Extract provided –
○ ○ ○ ○ ○ ○ ○

# are my spring dead.



## Youngherp420 (May 3, 2011)

I just recieved my first springtales. I bought 32 oz Tropical Springtail Culture
and i put them in a 6 qt container. i put in uncooked pasta. I was waiting for a few days before putting in my tank because i wanted a culture as well. i checked them and they are not moving and im curious if the whole culture is dead? or is there any way they are just sleeping maybe from the CO2 gases or what?


----------



## frogface (Feb 20, 2010)

Were they moving when you first got them? I'd try taking the lid off for a bit to see if it is CO2.


----------



## PeanutbuttER (Jan 1, 2011)

Are springs prone to CO2 related failure?


----------



## Youngherp420 (May 3, 2011)

frogface said:


> Were they moving when you first got them? I'd try taking the lid off for a bit to see if it is CO2.


barley. i heard to leave the lid of becasue of co2 . but i dont think i did it long enough


----------



## mcaiger53 (Jan 3, 2011)

I have heard of springs having issues with CO2. I personally have all my springs in sealed containers, and they usually sit unopened for a week or more at a time with no ill effects. I am not telling anyone to put them in sealed containers, just how I have luck with it. 
if your springs aren't moving, try misting them. mine go crazy and jump all over the place when I blow/mist into the cultures.


----------



## Hoodsquirrel (Jul 28, 2011)

Woah that's weird. :O I've never heard of this before. Are you sure they're dead?


----------



## Ed (Sep 19, 2004)

mcaiger53 said:


> I have heard of springs having issues with CO2. I personally have all my springs in sealed containers, and they usually sit unopened for a week or more at a time with no ill effects. I am not telling anyone to put them in sealed containers, just how I have luck with it.

○ ○ ○ ○ ○ ○ ○

Exercise tasks –
(1) In the springtail thread, why did Youngherp420 wait a few days before putting the springtails in the tank? Answer in one to three sentences.
(2) List every distinct username that posts in the springtail thread.

Material supplied –

○ ○ ○ ○ ○ ○ ○

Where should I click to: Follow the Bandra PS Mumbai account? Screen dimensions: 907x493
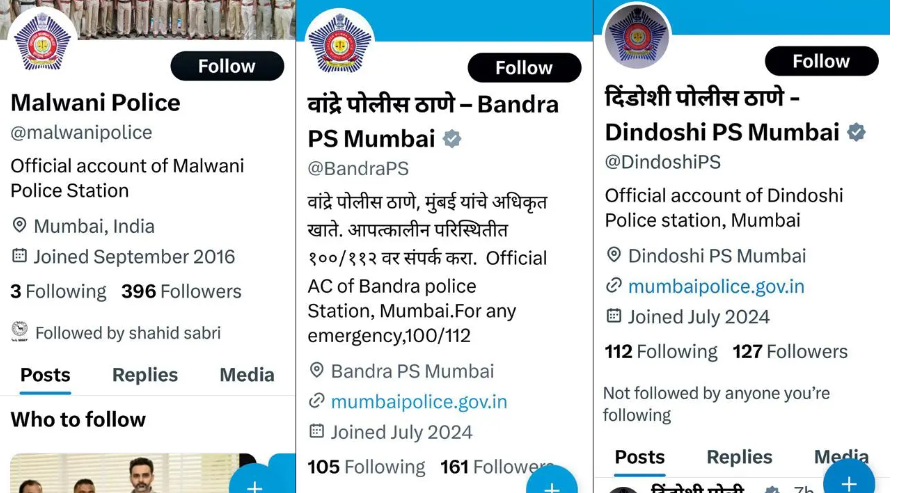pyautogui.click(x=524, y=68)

○ ○ ○ ○ ○ ○ ○

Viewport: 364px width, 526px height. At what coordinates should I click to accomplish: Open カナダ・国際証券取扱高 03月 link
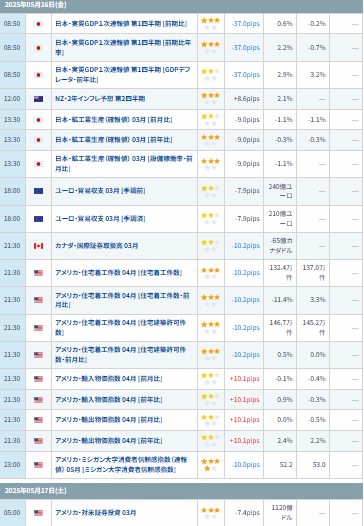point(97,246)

○ ○ ○ ○ ○ ○ ○

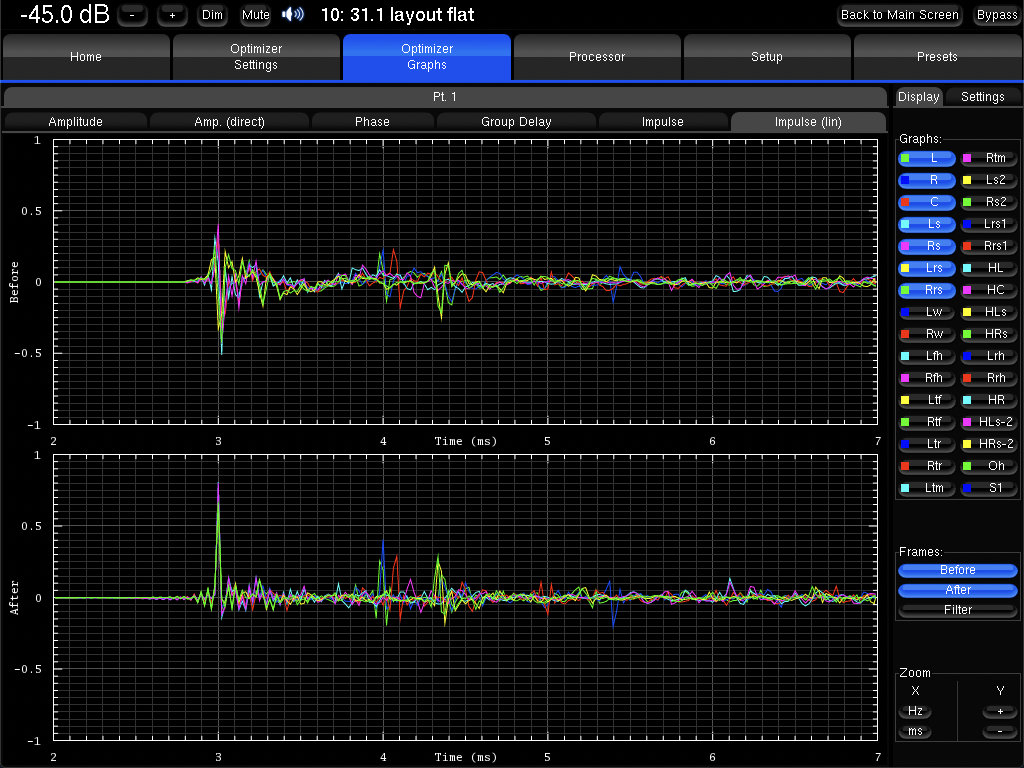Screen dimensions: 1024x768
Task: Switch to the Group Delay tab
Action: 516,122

○ ○ ○ ○ ○ ○ ○

Task-by-task answers –
(1) Youngherp420 waited because they also wanted to keep a culture of the springtails going.

(2)
- Youngherp420
- frogface
- PeanutbuttER
- mcaiger53
- Hoodsquirrel
- Ed